* **WHAT NEEDS TO BE DONE**
Please copy the material below word for word, starting at the line containing "is (843, 928)." and ending with the final line of the material.

ENTRIES SUPPLIED: Begin

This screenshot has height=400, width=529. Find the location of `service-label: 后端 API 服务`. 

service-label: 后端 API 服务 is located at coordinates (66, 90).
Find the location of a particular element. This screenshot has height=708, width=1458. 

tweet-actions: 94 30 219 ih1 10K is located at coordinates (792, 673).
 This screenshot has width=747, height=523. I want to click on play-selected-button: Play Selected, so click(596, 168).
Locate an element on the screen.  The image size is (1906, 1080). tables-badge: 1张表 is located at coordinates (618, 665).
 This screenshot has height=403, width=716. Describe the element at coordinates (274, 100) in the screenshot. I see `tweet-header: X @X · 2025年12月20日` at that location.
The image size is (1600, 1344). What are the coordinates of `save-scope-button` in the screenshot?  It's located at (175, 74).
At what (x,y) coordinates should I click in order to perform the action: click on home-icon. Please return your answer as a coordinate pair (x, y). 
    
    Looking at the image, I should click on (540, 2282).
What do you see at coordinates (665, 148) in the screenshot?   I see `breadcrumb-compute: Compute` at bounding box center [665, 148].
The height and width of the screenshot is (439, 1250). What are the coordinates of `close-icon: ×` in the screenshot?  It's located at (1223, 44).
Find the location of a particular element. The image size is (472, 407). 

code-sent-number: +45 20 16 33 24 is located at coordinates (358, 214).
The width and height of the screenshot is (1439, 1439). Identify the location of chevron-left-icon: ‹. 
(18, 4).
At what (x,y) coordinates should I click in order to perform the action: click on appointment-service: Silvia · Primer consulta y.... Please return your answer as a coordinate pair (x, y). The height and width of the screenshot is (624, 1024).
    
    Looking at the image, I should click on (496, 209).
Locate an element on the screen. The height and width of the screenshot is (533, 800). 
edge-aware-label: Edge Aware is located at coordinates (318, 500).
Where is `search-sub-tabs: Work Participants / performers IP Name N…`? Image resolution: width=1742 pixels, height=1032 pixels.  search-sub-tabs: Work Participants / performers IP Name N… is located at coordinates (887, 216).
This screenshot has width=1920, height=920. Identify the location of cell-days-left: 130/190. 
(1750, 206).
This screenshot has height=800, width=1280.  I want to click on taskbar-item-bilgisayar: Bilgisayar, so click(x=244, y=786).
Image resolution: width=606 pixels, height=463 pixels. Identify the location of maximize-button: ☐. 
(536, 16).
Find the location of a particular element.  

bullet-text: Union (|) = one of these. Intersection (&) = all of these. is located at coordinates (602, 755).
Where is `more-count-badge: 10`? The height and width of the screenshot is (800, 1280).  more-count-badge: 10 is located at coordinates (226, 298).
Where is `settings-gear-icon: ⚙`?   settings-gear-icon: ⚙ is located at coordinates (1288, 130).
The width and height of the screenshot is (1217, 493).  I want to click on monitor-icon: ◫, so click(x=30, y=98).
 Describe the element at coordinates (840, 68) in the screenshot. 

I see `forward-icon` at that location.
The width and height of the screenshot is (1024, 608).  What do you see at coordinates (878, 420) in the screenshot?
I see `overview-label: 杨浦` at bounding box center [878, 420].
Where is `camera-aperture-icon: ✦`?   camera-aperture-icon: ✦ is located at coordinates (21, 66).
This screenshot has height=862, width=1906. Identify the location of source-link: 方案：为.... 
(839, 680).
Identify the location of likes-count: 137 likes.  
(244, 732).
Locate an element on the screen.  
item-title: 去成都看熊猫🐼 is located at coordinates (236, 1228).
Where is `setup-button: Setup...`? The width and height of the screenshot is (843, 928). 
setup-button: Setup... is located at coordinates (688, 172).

ENTRIES SUPPLIED: End

* **RESPONSE TO THIS EXERCISE**
Where is `setup-button: Setup...`? The width and height of the screenshot is (843, 928). 
setup-button: Setup... is located at coordinates (688, 172).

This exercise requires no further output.